Tecavüzler sıradan bir şey haline geldi

Toplama kamplarında tutulan Müslüman Doğu Türkistanlı kadınların, sistematik tecavüze uğradığını ifade eden İlyasoğlu, "Daha geçtiğimiz günlerde uluslararası medyaya bomba gibi bir haber düştü. Yani Doğu Türkistan’da 5 sene polis görevi yapan Çinli polisin itirafına göre toplama kampına alınan insanların hiçbir suçu yok, rasgele toplanmaktadır ve her gün türlü işkenceler uygulanmakta, vücutları şişene kadar dövülmektedir, tecavüzler sıradan bir şey haline gelmiştir, işlemediği suçları kabul ettirmek için kadın erken demeden cinsel organlarına elektrik şoku uygulanmaktadır. Bunların içinde 14 yaşındaki çocuklar da bulunmaktadır." dedi.
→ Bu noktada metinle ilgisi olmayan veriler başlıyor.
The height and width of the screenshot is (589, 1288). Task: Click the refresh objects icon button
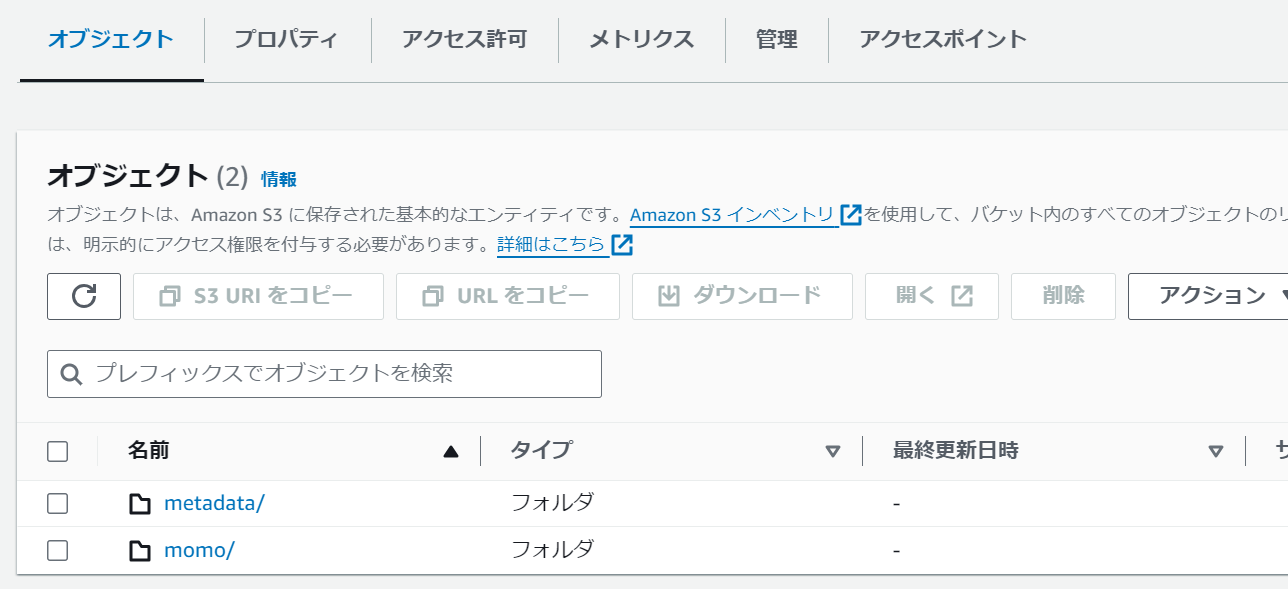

Türk ve İslam alemi sessiz

İlyasoğlu, "Bütün bunlar yaşanırken ne yazık ki Türk ve İslam alemi sessiz. Soruyoruz, bu sessizliğinizin sebebi nedir?  Nazi toplama kamplarında yaşananlar o zamanlar hiç bir teknoloji olmamasına rağmen gizli kalmadı, 21. yüzyılda bunların gizli kalacağını mı zannediyorsunuz? Bütün bunlar karşımıza çıktığında gelecek nesillere, Allah’ın karşısına çıktığınızda verebilecek bir cevabımız var mı?" diye belirtti.